Having finally landed in one piece (mostly) on the East Coast after a whirlwind week of traveling to Opportunity Green in Los Angeles and GreenBuild 2009 in Phoenix, I am just now gathering my thoughts and notes from the shows.  I have to say, GreenBuild proved not only to be the best green event I’ve been to all year, but the best overall trade show I attended in 2009.  Most of the sessions were informative and interesting and despite some of the greenwashing from some of the manufacturers on the floor, I met a decent amount of folks with innovative, unique products and services for the green building industry.

The US Green Building Council reported a total of 28,000 attendees showing up for the 4-day long event which is impressive for a green event, even more impressive given the current economic climate.  I can say that the Phoenix Convention Center did seem packed although the separate exhibit halls (an inside source told me they weren’t allowed to call them the “main hall” and the “upper level hall” because exhibitors in the smaller hall were getting upset) weren’t too crowded.

Highlights:

Opening Plenary Celebration

The USGBC proved they know how to throw a good party.  The show opened with a night long celebration at Chase Field complete with catered food, drinks and special guest speaker Al Gore followed by a killer concert given by Sheryl Crow.  The bar even featured organic beer and wine, including Bonterra Chardonnay, one of my favorites.  Kudos on good taste!  The opening speech was given by USGBC President, CEO and Founding Chair Rick Fedrizzi who was inspirational and clearly excited.  “Welcome to all 28,000 of you who didn’t get the memo that we’re in the worst economic recession of all since the 1930s,” Fedrizzi said to loud applause. “Good for you, you’re not buying into it.

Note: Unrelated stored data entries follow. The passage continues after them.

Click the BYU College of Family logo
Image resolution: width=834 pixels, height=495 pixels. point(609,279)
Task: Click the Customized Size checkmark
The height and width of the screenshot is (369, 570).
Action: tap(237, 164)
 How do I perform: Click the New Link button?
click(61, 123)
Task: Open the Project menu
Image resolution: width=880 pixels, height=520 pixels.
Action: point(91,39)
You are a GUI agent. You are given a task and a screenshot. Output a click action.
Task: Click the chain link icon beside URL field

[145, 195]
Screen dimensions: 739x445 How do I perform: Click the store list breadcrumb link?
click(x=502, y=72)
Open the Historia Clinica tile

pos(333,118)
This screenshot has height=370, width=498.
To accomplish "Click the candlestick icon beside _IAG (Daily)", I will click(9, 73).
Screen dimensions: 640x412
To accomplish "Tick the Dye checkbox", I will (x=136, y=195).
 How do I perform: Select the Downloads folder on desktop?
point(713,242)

Al Gore impressed as always, interjecting self-deprecating humor into a very informative and touching talk about our choices towards survival or devastation.  Gore pointed out that right now, in 2009, we have all the tools we need to solve the climate crisis.  So the question isn’t how but when and who.  I spent most of the speech wondering where this vibrant, inspirational man was during the 2000 election.  But anyway.

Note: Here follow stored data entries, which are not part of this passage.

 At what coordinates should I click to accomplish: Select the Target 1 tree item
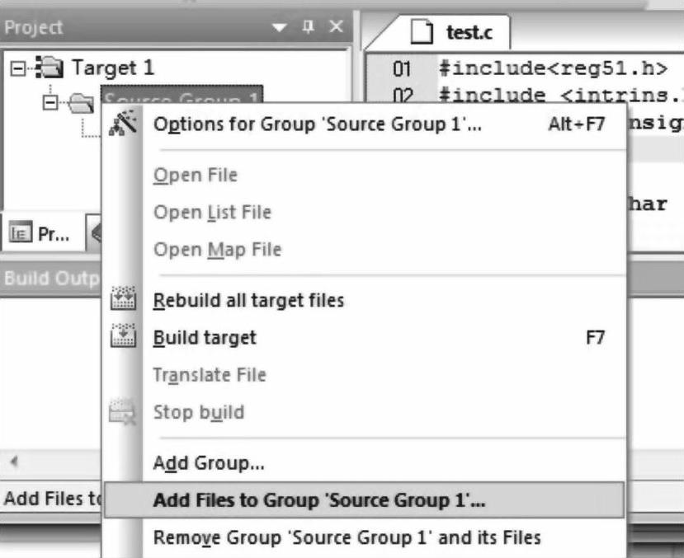tap(113, 68)
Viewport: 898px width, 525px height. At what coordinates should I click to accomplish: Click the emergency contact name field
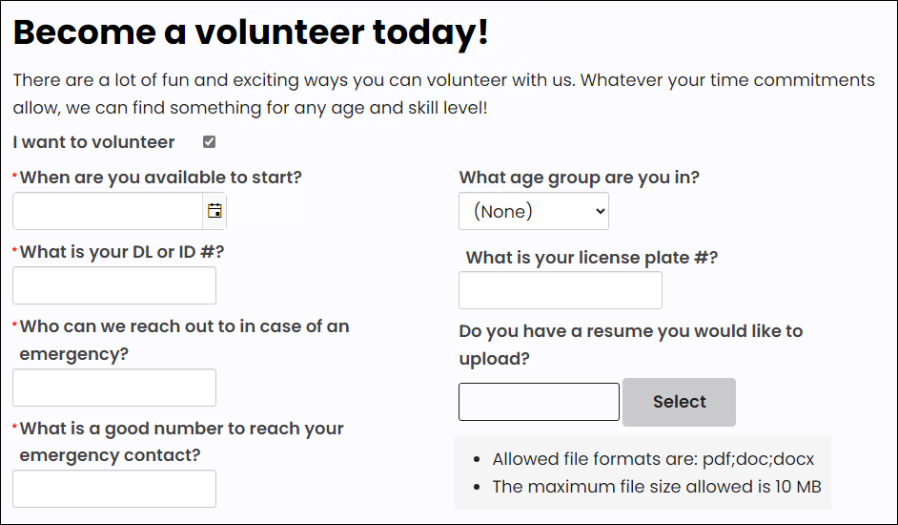tap(114, 388)
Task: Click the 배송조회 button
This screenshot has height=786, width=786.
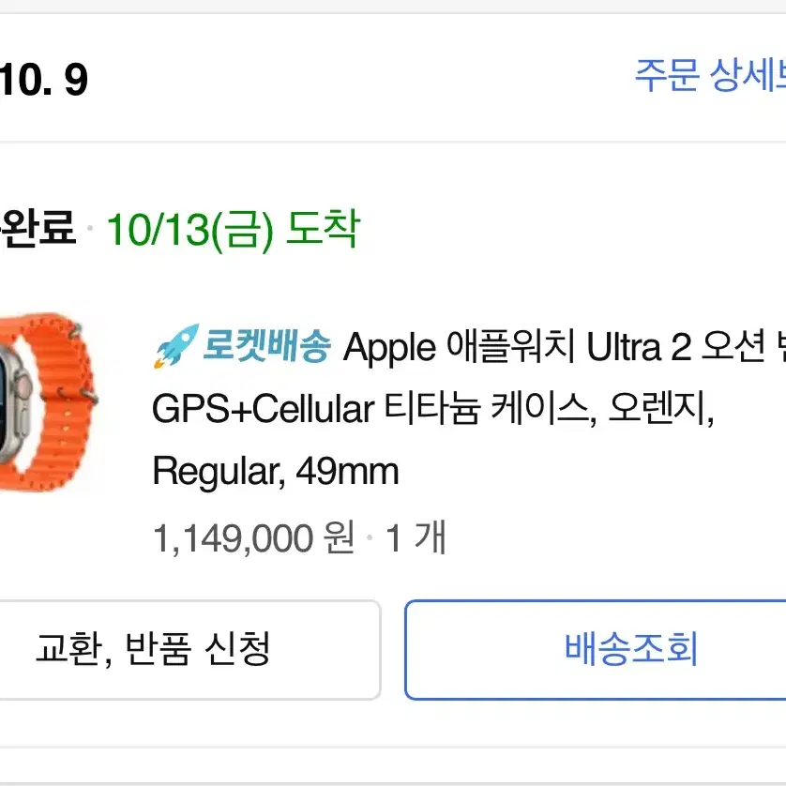Action: pos(596,650)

(Side note: There were a few protesters outside the opening plenary event with signs directed at Mr. Gore.  One of them said “GLOBAL WARMING IS A MYTH TO MAKE MONEY.”  Really?  REALLY?  Someone needs to get you a computer and access to The Google.  You’re missing some information, kiddo.)

Offsets in the Form of Foot in Mouth

I like to play the critic at green shows, mostly because I work in communications and tend to scrutinize a bit closer than most what message it is you are trying to get across – and of course how accurate it may be.  However, I went maybe a bit too far when I stepped into the Renewable Choice Energy booth and declared, I don’t believe in carbon offsets!  Turns out (heh), the fine folks at Renewable Energy Choice sell carbon offsets to companies looking to reduce their footprint.  Oops.  Well, I still stand by that statement but I certainly felt a little bad about stating it so fervently in front of them.  They were great, though, very nice guys and proceeded to explain that they don’t simply sell the offsets, they work with companies to find ways to reduce their output altogether and then help mitigate things they cannot avoid with offsets.

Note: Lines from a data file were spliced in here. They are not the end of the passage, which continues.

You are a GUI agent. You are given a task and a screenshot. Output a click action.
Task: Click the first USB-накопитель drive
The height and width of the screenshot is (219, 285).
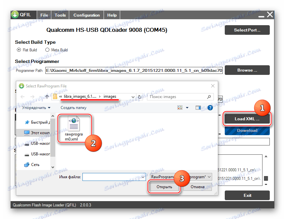[34, 143]
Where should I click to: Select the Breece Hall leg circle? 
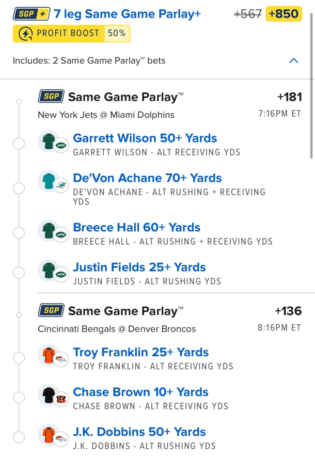(19, 233)
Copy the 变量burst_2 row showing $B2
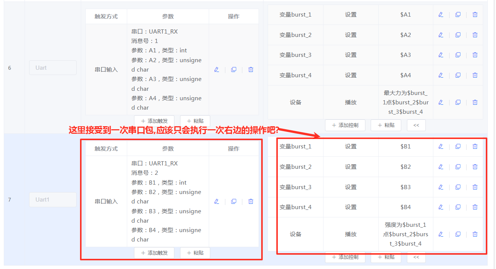The height and width of the screenshot is (269, 496). tap(458, 167)
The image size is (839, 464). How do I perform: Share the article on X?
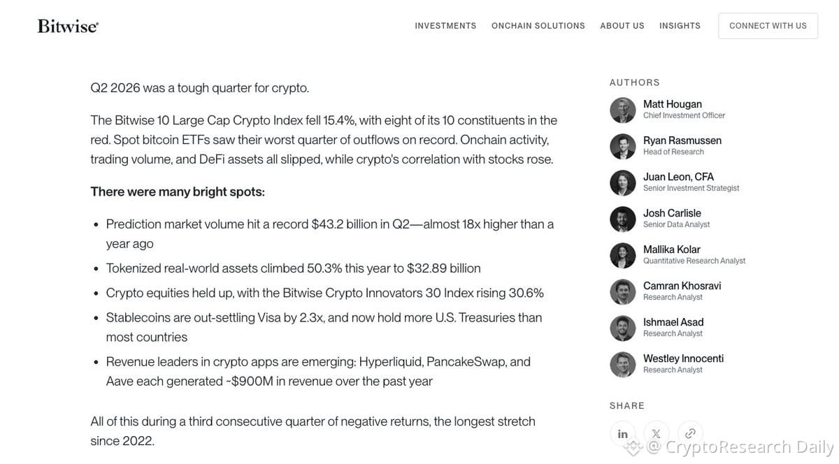[656, 433]
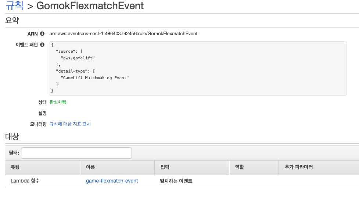Click the "aws.gamelift" source line

pyautogui.click(x=78, y=58)
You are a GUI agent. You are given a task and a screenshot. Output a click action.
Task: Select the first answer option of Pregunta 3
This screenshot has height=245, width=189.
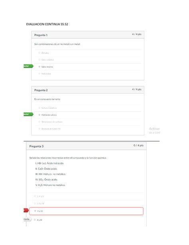pyautogui.click(x=35, y=196)
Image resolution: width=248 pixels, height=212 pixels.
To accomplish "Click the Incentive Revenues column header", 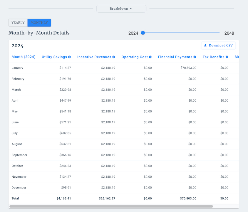I will 94,57.
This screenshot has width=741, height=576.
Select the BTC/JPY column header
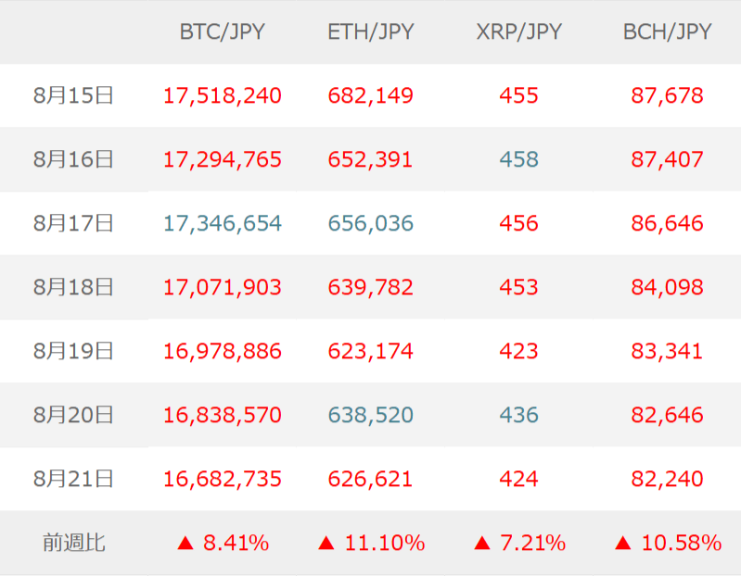click(222, 31)
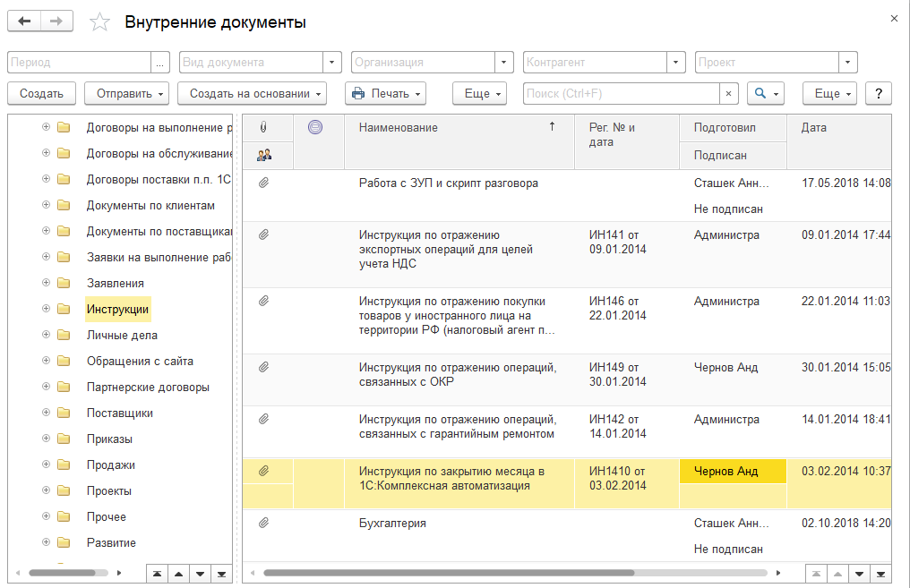Viewport: 910px width, 588px height.
Task: Open the Создать на основании menu
Action: click(x=252, y=93)
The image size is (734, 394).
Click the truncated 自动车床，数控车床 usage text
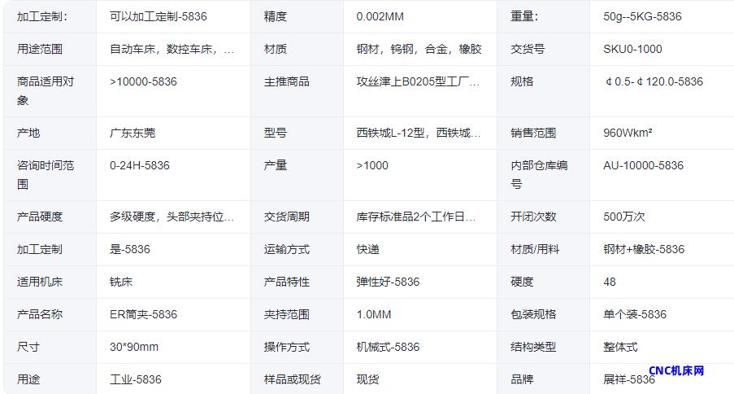[x=172, y=49]
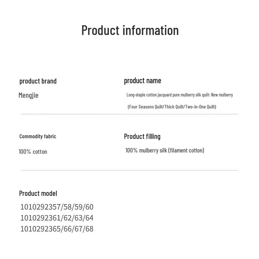Click the "New mulberry" text ending the first name line

coord(222,95)
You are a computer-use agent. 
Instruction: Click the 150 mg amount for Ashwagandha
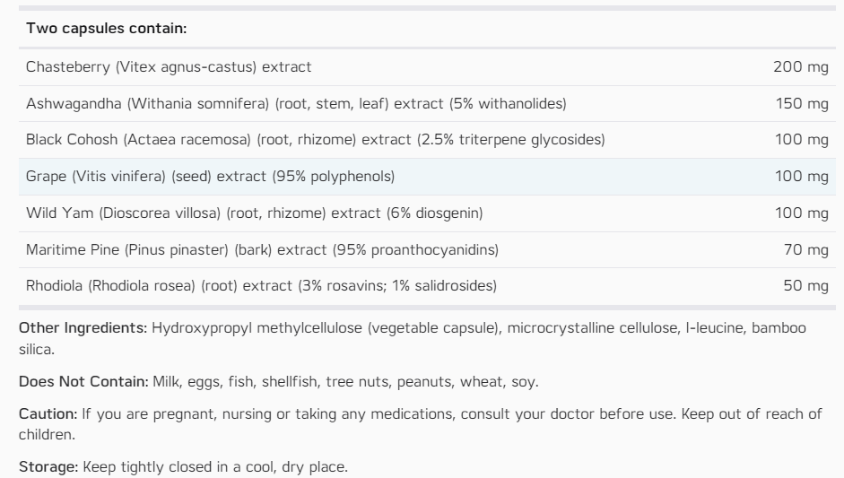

Well, ok. That I can buy into, a bit.  One of the guys pretty much disagreed with me entirely when I said it was more about encouraging bad behavior and less about saving the environment.  Yes, but who cares where and how the good comes from?  If they don’t really want to save the world but we can convince them to do so anyway, without really thinking they are, then who cares? Not a bad point.  I could still launch into a whole theory on systemic behavior and how it never changes if you just make it less reprehensible, that people literally have to be guilted into change, but NEVERMIND.  I am sure they are GREAT at their jobs (honestly) and I am even going to write a blog post about their wind offsets for every cell phone in the US.  Look for it soon.

Pretty, oh so pretty products

I don’t own a home.  Yet.  This is the key word.  It has become a front of mind purchase for me these days and while I watch my best friend and her husband complete their dream home, I cannot help but daydream about the day I can design mine.  (Or rather, have her do it for me and drink wine on the couch.  Either way).  But there were many products at the show that were not only sustainable and eco-friendly but just downright gorgeous.  IceStone, a favorite of mine since the minute I saw it, is simply beautiful.  Durable surfaces made from 100% recycled glass and cement, IceStone looks a bit like granite but in my opinion, is brighter and sleeker.

The other product that I thought was stunning was Alumillenium, a company that creates distinctive and luxurious metal tiles from 100% recycled metal.  I not only thought their tiles were gorgeous but they have very cool branding which for a marketing communications geek is a total bonus.